- **ASSIGNMENT**
The material below holds a span beginning at the line with "You are a computer-use" and ending at the line with "Screen dimensions: 437x426". Quote that span exactly, both ends included, and only that span.

- **TASK INPUT**
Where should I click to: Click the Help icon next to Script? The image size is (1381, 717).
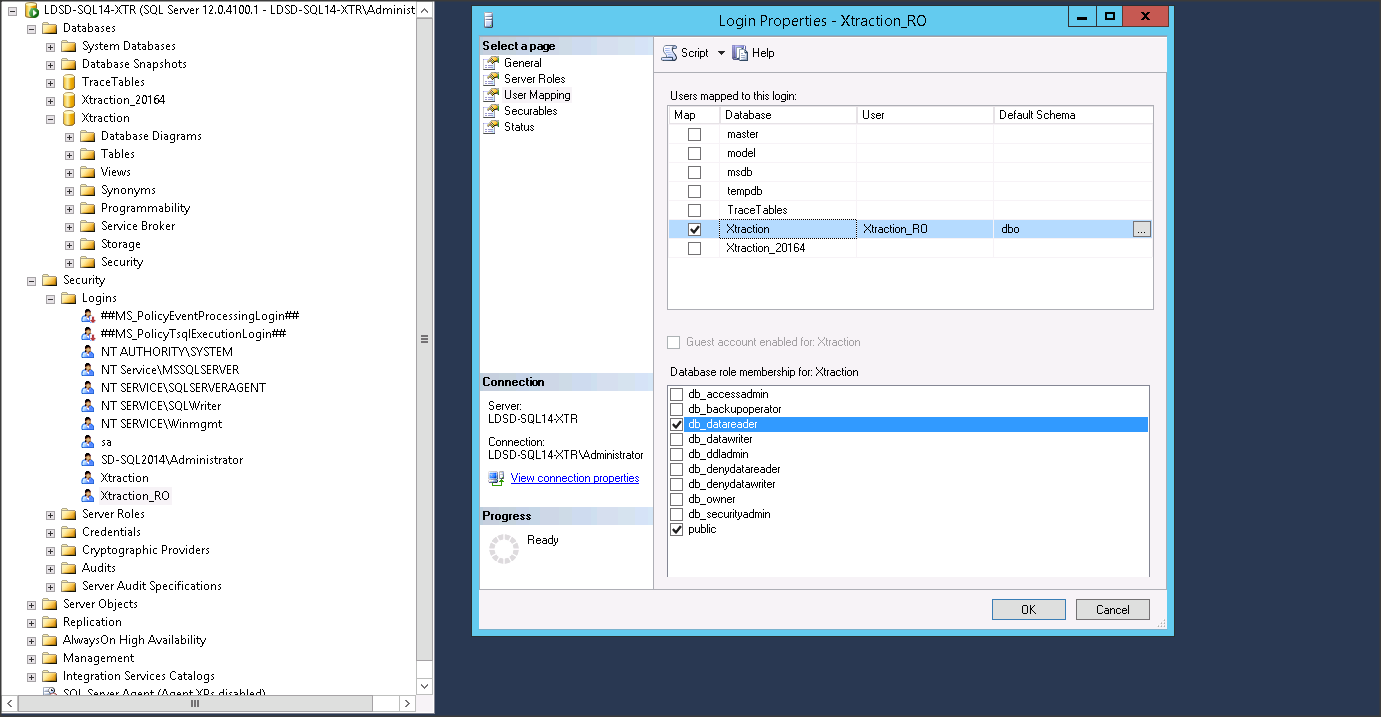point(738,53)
==
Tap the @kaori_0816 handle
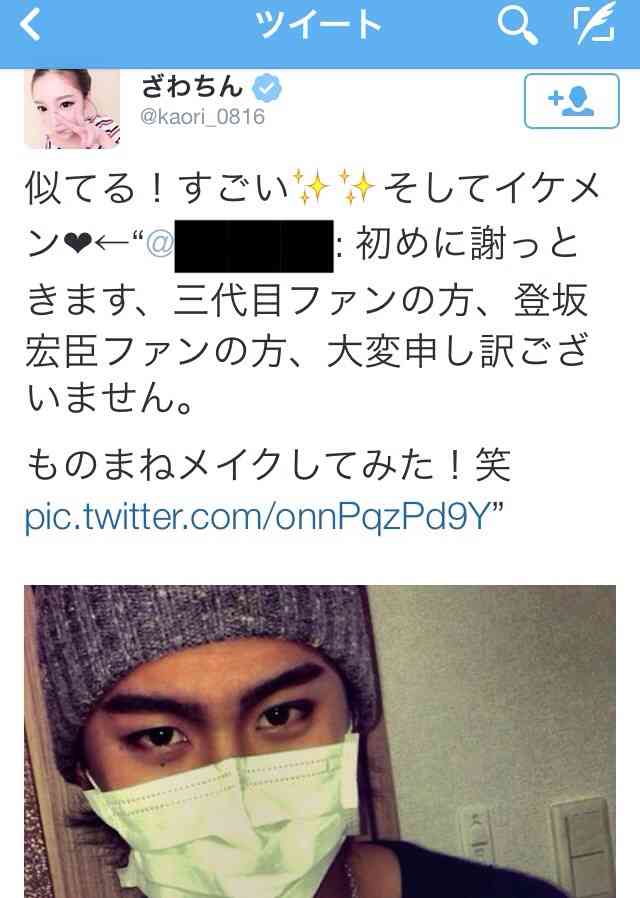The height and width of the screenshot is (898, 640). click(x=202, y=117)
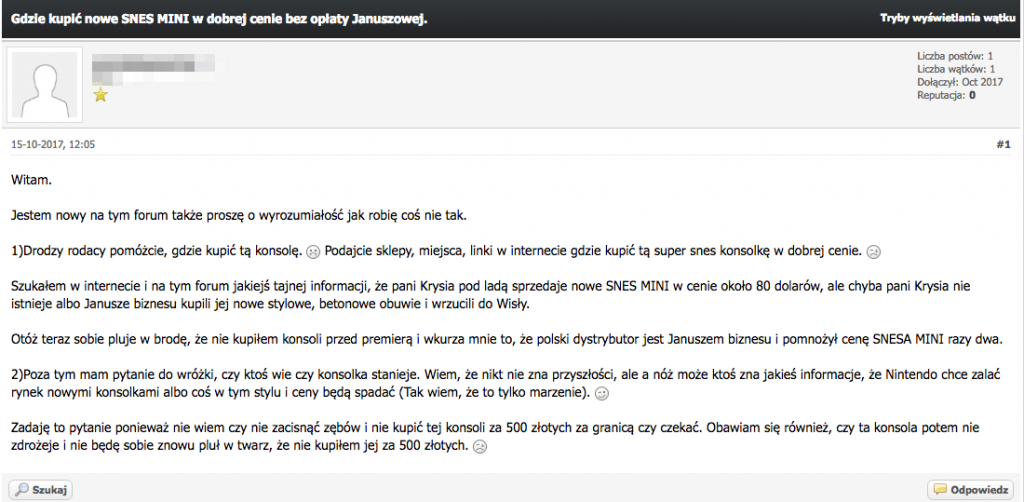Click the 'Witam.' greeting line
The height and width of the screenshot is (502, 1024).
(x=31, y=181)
==
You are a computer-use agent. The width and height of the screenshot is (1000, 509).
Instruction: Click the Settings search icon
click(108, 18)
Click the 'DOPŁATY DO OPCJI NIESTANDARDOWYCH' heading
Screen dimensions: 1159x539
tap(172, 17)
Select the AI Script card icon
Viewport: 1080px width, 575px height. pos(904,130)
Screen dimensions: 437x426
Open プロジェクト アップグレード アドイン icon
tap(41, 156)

- **OUTPUT OF THE TASK**
You are a computer-use agent. The width and height of the screenshot is (1000, 509).
Instruction: Click the Settings search icon
click(108, 18)
Click the 'DOPŁATY DO OPCJI NIESTANDARDOWYCH' heading
Screen dimensions: 1159x539
tap(172, 17)
Select the AI Script card icon
Viewport: 1080px width, 575px height. pos(904,130)
Screen dimensions: 437x426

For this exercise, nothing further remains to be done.